Yes, it doesn’t restart the app. It enables the inspector in the running Node process. I added this feature because I had similar problems in some projects - bugs that only happened in production after the server was running a while.

Assuming the method or publication works correctly (it returns, and if it returns a promise, the promise is eventually resolved), there are two things I can think of:

A number of packages wrap or overwrite the functions involved in processing messages and running methods and publications. There could a bug in one of those packages, or a conflict between some of them.
If the method updates a collection, it seems Meteor waits until all publications for that collection have been updated. I doubt there is a bug with this, but it is a possibility.

I’m not very familiar with this part of Meteor, so there probably are many more possibilities.

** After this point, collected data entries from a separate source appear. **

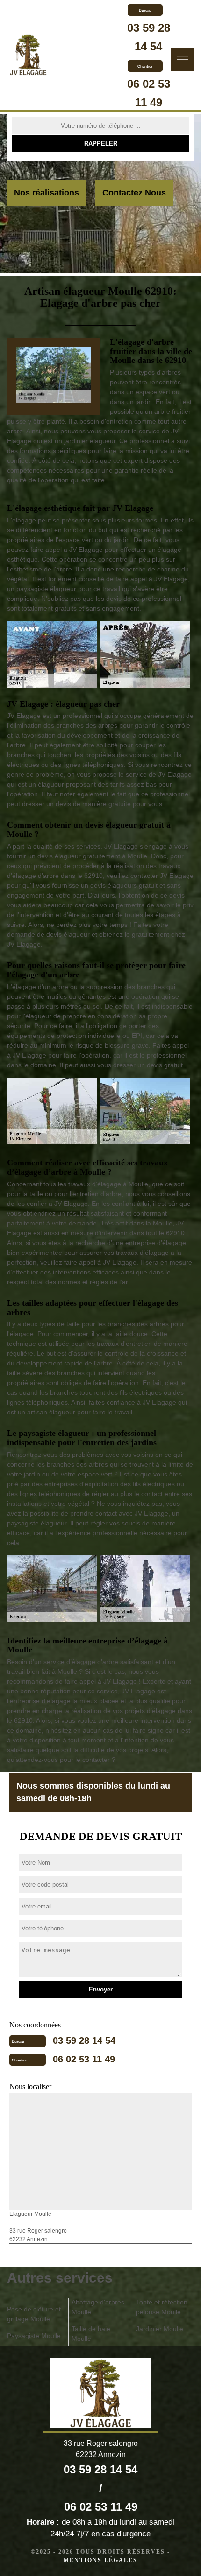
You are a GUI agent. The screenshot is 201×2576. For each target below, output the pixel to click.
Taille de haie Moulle (91, 2333)
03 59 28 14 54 (84, 2040)
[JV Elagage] (28, 56)
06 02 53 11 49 (84, 2059)
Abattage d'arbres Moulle (98, 2307)
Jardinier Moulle (159, 2328)
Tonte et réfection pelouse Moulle (161, 2307)
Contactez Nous (134, 192)
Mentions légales (100, 2560)
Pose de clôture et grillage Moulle (34, 2314)
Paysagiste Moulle (34, 2335)
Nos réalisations (46, 192)
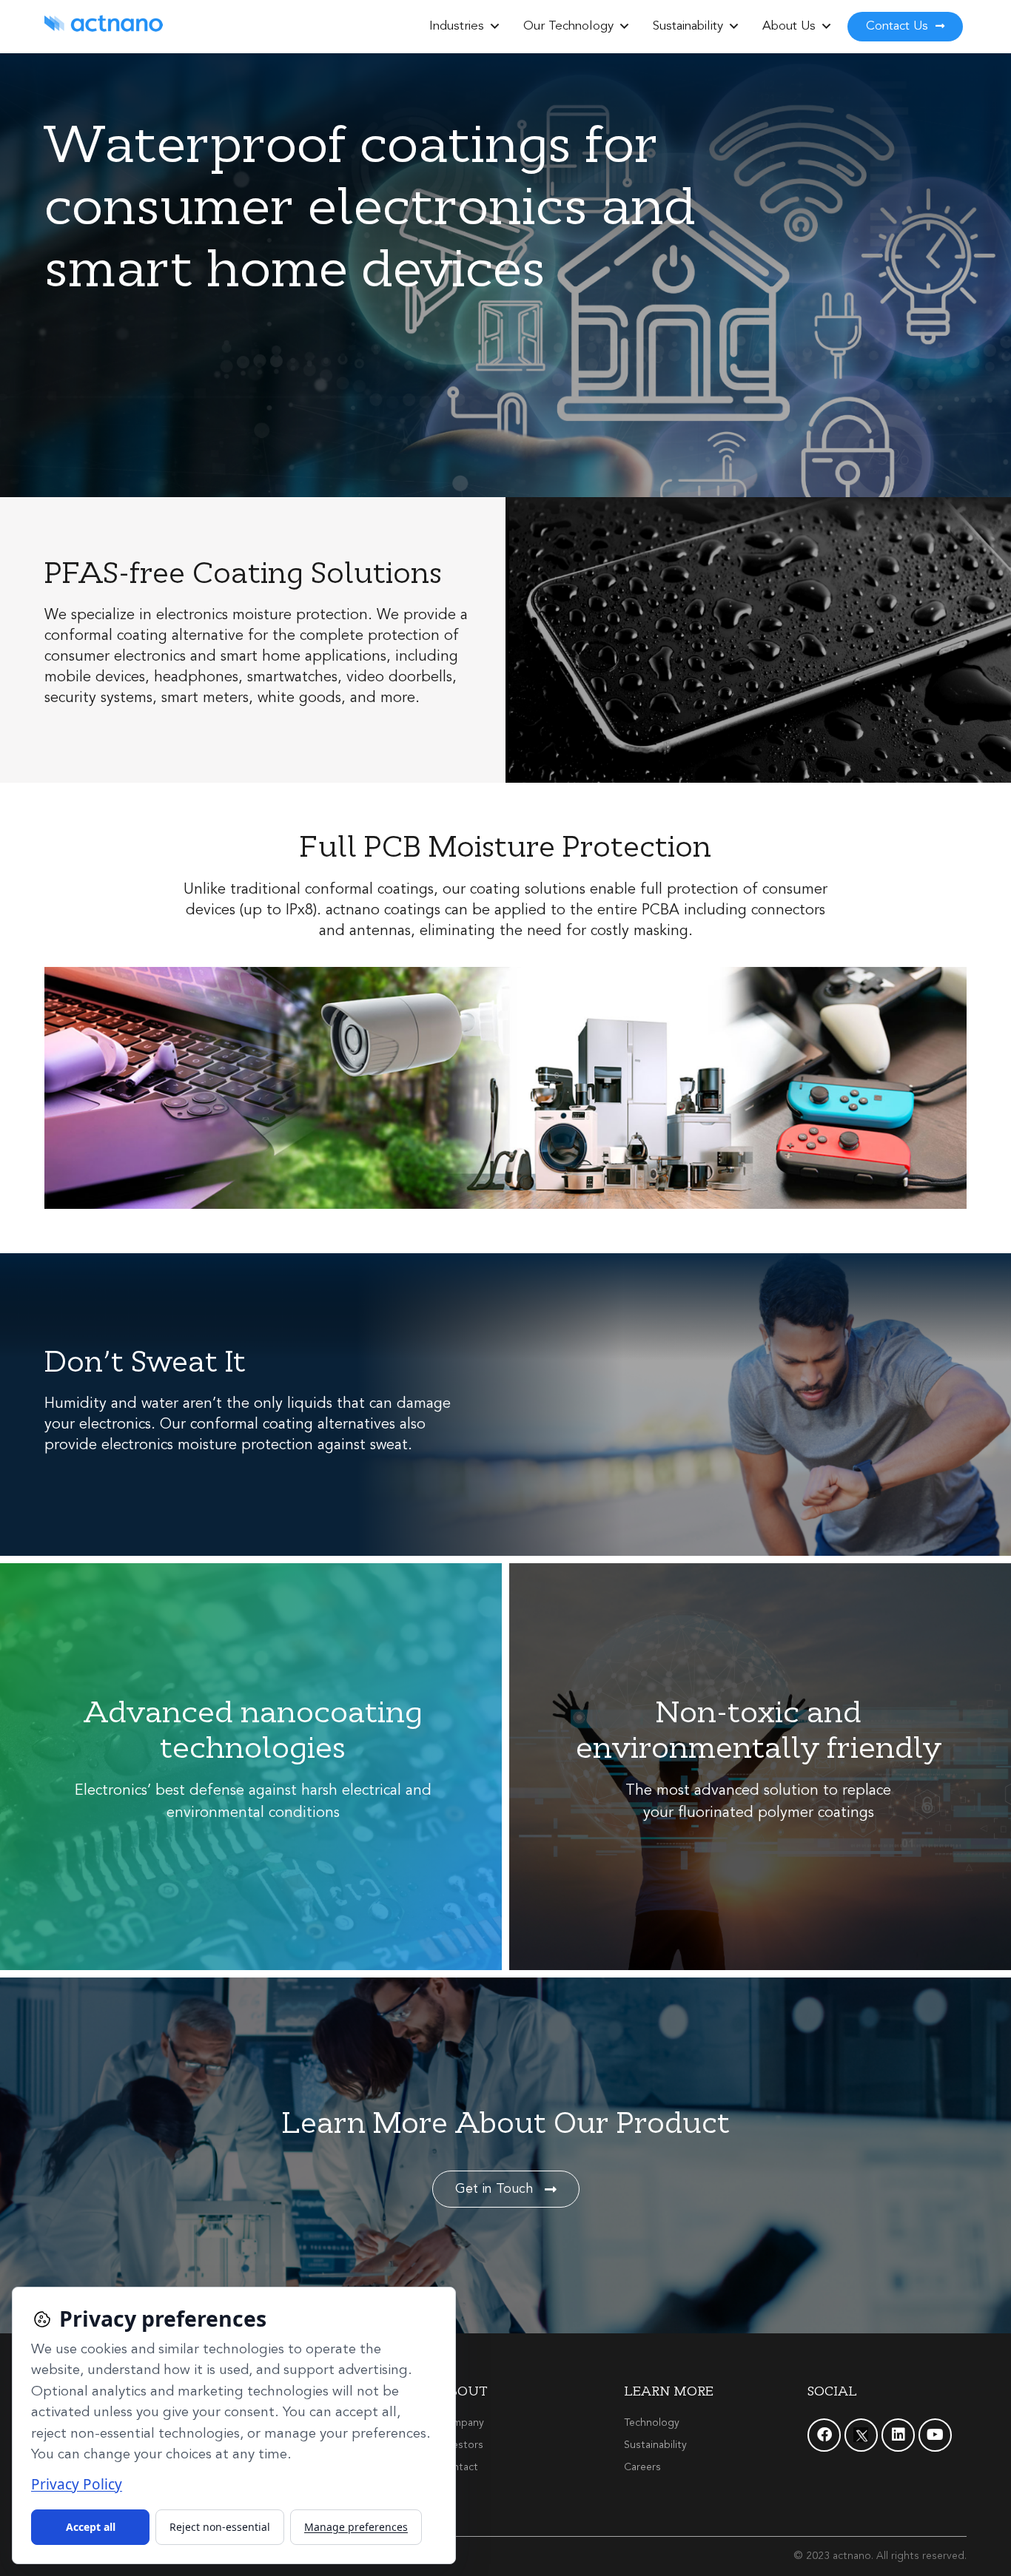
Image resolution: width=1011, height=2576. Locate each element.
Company (461, 2423)
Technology (651, 2423)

Meteor handles errors in Methods correctly. As long as the methods return, they shouldn’t be causing this problem. To debug it, I would probably start by trying this:

Add a logpoint to log when a message starts to be processed, and when it is finished
If the logs show specific methods that never completed, add a break point at the end of those methods. When the breakpoint is hit, it will pause the server until you resume it, so usually for apps running in production you would prefer logpoints.
When the break point is hit, step through the code to see what Meteor or packages are doing afterwards, and at what point it gets stuck.